Pattern Exploration - Genometric/GeMSE GitHub Wiki

See the following video for the pattern exploration in action.

Pattern Exploration

You can search for patterns on each of the genometric spaces of state-transition tree. To do this:

  1. Select a node on state-transition tree
  2. Goto Tools > Search Pattern

The pattern search window is explained in the following.

Interface

Dendrogram Panel

The pattern interface consists of three sections:

1. Controllers to initiate a pattern search process

Use Domain to choose for searching for patterns of Rows (regions) or Columns (samples). Then choose distance metric using Metric dropdown. The options for distance metric are:

- Euclidean Distance
- Manhattan Distance
- Earth Movers Distance
- Chebyshev Distance
- Canberra Distance
- Pearson Correlation Coefficient.

Check `Plot Elbow method data`, if you want to see the variance of percentage between various number of clusters used for suggesting a number of clusters. The elbow output panel is similar to the following. 

Elbow panel

2. Controllers for setting the number of patterns

GeMSE provides three features for setting the number of patterns:

GeMSE sets the minimum and maximum value of the three sliders to the possible values based on the clustering result. GeMSE automatically updates the sliders and all pattern extraction menus, once a slider value is changed.

3. Patterns, and their extension and description

This section explains extracted patterns in three tabs described as it follows.

3.1. Patterns

This panel visualizes the determined patterns on heatmap. The panel uses two heatmaps:

  • A heatmap on the center of the panel which shows the determined patterns. Each pattern consists of at least one region/sample. The central panel visualizes each pattern using the first region/sample in the pattern. Also, it labels the row/column using the label of the visualized region/sample.

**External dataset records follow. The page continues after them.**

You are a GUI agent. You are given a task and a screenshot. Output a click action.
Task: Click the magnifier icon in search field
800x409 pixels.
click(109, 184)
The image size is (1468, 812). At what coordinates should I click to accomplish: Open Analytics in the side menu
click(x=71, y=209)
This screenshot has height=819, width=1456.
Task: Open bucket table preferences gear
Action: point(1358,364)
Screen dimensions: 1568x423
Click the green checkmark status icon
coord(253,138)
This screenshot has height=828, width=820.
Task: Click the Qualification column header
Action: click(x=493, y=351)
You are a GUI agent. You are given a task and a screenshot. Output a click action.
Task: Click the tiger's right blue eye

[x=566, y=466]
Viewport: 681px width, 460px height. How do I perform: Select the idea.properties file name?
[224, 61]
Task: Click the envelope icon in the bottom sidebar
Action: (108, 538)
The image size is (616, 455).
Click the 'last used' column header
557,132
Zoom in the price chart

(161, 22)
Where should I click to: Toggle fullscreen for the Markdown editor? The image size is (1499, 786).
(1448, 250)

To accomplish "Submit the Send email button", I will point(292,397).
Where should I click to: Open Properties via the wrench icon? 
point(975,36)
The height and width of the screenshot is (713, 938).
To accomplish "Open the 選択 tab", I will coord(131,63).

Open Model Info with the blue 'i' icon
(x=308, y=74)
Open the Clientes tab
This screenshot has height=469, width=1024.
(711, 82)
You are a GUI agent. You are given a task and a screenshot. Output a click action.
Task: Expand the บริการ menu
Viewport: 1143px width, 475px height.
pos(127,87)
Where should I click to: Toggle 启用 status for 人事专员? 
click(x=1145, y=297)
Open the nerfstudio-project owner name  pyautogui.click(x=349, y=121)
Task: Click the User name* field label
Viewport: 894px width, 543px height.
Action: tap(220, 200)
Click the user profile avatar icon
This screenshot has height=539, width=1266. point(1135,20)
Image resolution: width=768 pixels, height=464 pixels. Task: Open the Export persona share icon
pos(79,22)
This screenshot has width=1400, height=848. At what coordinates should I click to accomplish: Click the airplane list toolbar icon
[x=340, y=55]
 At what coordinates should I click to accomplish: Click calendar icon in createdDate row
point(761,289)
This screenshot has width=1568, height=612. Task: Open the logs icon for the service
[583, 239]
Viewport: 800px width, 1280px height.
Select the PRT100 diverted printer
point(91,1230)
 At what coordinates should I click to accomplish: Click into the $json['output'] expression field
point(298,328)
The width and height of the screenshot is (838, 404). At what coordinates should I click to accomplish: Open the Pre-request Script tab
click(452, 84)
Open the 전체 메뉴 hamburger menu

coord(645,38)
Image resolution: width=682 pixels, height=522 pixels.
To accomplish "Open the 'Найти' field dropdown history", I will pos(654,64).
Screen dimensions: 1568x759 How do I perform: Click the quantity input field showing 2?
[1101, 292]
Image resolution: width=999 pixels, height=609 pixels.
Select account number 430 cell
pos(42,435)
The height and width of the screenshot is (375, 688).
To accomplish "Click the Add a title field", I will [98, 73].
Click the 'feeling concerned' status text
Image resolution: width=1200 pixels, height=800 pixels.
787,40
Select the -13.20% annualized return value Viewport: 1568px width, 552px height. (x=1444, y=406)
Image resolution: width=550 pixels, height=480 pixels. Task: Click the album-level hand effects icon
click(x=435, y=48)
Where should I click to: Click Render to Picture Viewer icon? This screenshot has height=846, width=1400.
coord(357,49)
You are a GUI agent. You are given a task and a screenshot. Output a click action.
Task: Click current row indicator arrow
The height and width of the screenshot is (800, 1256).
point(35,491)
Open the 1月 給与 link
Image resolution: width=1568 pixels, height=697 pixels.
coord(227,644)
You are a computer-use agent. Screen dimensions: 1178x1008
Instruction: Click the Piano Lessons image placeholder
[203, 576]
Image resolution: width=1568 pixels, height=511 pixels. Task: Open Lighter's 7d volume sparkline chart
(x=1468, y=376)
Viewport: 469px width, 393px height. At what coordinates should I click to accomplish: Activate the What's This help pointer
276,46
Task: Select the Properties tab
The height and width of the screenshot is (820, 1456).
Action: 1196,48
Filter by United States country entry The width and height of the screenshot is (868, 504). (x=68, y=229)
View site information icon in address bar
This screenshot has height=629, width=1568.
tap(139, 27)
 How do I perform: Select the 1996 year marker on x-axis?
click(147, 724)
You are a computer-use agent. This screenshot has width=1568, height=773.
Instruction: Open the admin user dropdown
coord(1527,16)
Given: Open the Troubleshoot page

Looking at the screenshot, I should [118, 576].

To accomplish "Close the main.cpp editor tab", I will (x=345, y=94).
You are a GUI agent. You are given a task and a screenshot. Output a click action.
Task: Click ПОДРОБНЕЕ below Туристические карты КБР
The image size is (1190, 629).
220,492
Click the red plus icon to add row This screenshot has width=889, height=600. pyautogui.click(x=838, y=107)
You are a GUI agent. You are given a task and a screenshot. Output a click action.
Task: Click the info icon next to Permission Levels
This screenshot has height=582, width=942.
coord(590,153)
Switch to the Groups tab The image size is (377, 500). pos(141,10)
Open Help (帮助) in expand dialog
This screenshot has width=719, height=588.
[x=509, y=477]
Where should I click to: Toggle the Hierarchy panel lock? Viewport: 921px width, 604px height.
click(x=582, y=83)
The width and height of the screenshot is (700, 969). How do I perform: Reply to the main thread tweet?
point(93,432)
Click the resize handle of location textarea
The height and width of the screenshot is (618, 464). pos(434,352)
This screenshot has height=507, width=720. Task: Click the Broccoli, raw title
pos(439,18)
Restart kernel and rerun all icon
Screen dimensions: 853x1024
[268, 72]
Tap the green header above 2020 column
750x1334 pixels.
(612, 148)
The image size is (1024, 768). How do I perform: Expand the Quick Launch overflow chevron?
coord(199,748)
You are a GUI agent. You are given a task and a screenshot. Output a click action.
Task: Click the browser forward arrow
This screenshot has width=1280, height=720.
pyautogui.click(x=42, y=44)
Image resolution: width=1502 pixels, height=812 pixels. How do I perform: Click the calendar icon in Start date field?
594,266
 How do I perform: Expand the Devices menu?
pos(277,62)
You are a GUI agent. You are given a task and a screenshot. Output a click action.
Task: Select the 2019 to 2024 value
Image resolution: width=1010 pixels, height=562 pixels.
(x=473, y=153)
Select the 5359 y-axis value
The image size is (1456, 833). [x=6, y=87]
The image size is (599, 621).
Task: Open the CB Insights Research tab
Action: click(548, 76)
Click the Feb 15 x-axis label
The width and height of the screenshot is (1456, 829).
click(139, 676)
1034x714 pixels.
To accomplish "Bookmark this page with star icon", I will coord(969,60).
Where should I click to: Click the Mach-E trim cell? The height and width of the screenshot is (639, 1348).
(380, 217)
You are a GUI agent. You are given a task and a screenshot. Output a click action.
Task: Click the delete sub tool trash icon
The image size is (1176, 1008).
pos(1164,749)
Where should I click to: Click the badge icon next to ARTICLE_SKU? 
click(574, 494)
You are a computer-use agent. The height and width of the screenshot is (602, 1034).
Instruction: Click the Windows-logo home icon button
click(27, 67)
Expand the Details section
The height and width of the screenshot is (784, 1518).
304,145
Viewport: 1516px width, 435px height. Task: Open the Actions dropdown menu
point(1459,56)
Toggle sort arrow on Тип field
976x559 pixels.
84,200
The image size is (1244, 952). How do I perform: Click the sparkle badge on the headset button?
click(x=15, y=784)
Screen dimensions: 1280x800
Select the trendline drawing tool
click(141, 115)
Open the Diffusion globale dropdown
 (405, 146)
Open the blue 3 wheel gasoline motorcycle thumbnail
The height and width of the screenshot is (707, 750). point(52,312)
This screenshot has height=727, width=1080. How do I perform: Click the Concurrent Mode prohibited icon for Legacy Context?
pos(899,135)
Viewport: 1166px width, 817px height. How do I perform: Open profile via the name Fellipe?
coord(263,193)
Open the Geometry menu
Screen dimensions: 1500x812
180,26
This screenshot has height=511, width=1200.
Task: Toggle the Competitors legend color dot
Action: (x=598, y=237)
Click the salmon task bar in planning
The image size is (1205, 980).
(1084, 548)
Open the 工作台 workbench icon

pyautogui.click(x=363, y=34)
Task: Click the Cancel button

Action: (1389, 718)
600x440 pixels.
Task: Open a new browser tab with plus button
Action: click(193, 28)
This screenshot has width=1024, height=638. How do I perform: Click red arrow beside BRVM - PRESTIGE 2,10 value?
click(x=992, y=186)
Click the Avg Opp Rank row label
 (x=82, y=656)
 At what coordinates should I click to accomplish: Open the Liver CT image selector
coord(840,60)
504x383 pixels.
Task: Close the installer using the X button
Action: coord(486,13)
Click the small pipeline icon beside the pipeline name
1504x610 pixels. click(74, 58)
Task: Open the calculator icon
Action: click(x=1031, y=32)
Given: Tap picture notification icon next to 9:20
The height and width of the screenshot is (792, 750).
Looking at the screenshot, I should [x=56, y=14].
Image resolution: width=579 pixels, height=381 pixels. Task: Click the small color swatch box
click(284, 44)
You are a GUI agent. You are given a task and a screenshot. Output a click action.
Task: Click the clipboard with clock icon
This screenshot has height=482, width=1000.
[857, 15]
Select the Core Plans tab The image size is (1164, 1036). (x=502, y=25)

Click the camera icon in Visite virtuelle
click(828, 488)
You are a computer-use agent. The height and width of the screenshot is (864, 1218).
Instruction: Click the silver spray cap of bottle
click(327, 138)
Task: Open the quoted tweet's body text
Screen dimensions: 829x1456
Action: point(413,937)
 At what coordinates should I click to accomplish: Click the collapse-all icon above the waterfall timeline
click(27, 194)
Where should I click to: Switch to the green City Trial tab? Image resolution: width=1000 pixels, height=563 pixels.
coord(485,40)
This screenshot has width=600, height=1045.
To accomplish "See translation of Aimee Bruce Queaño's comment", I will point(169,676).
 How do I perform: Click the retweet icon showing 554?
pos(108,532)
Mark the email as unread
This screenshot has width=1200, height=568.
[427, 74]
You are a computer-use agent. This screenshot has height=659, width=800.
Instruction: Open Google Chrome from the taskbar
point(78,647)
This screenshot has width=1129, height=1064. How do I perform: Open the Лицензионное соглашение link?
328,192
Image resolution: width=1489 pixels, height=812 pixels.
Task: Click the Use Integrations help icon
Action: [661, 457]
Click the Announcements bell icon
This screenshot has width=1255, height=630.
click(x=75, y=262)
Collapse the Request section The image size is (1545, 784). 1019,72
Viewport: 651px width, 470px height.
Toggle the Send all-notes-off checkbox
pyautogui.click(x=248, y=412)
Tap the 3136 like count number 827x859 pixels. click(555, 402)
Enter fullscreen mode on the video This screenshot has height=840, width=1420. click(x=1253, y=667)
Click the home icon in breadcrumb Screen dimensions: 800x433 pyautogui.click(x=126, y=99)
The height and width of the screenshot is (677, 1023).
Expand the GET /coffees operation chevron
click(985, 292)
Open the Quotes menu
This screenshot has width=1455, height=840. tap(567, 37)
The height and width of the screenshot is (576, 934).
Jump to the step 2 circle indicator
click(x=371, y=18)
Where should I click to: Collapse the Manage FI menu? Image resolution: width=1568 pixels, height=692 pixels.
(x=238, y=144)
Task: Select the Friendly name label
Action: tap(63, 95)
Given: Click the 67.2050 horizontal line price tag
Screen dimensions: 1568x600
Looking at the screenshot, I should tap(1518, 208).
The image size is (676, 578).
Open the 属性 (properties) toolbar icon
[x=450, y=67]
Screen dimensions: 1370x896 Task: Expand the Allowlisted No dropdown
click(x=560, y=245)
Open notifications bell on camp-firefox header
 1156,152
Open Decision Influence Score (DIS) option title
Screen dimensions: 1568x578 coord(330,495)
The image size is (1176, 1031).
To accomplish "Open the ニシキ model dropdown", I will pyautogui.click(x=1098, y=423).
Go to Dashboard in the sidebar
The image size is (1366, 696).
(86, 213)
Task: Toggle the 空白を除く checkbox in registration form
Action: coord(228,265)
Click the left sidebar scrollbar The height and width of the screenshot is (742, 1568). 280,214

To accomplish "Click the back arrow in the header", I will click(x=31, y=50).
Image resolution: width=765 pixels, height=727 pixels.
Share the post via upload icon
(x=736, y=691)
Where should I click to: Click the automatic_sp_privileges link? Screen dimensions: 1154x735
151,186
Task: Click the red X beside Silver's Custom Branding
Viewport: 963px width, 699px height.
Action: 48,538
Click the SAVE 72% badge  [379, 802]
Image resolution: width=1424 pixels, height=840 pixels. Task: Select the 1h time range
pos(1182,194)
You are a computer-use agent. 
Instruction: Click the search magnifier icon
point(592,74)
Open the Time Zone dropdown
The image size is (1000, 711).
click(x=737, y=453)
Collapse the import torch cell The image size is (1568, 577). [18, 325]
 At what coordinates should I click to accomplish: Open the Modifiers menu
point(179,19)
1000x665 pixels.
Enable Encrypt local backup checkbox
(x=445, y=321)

User can see all the regions/samples composing the pattern using Pattern Details tab (see pattern details section).

  • A heatmap to the left (if searching for patterns of regions), or to the top (if searching for patterns of samples) of heatmap in the center.

    • If searching for patterns of regions: this heatmap has 1 column and n rows, where n is the number of patterns.
    • If searching for the patterns of columns: this heatmap has 1 row, and n columns, where n is the number of patterns.

    This heatmap shows the count of each pattern; where the nth cell, refers to the nth pattern. These cells are labeled as P_X: Y, where X is the number of the pattern, and Y is the count of the regions/samples having that pattern (which is also visualized on by the heatmap cell).

3.2. Metadata Aggregates

Explains the determined patterns using samples metadata. Accordingly, it has two behaviors depending on the domain for pattern finding.

Elbow panel

  • Patterns of columns: Based on the number of clusters, GeMSE determines a table such as the following
Attribute Value P_0 P_1 P_2 P_3 P_4 P_5 P_6
Antibody or target protein GR (sc-1003) 3 0 0 0 0 0 0
Antibody or target protein USF1 (sc-229) 2 0 0 0 0 0 0
Library Protocol ChIP AMpure XP 9 0 0 0 1 1 1
Library Protocol HiSeq 2500 0 10 0 0 0 0 0
Library Protocol NA 0 0 0 1 0 0 0
Treatment DEX_100nM 0h 0 1 0 0 0 0 0
Treatment DEX_100nM 4h 0 1 0 0 0 0 0
Treatment DEX_100nM 8h 0 1 0 0 0 0 0
Treatment EtOH 0.02% 1h 10 0 1 0 1 1 0

This table counts attribute-value pairs read from samples metadata for each of the patterns. For instance, 3 of the samples in P_0 are experiments targeting GR (sc-1003) protein, and 2 of the samples in this pattern are targeting the protein USF1 (sc-229). Or, the library protocol of only the samples in P_1 is HiSeq 2500.

  • Patterns of rows:
    GeMSE displays a list of patterns and their count. User chooses one of the patterns, and GeMSE displays a table of its metadata with values being the count of the displayed attribute-value pair in each of the samples (columns). A portion of the table is as the following.
Attribute Value Dex 5nM 1h Dex 50nM 1h Dex 100nM 0h Dex 100nM 1h
Antibody or target protein GR (sc-1003) 51 51 0 0
Antibody or target protein JUNB 0 0 51 51
Library Protocol PCR 1-round 51 51 0 0
Library Protocol HiSeq 2500 0 0 51 51

3.3 Pattern Details

Pattern Details

This panel provides features for exploring each of the patterns. User can choose to see:

  • descriptive metadata (e.g., gene name) of each of the patterns. GeMSE displays a table such the following the genes involved in the selected pattern.
index gene_name
0 ESPL1
1 HOXC4
2 NCOA1
  • The regions/samples composing the pattern on a heatmap (as in the above figure) or a table.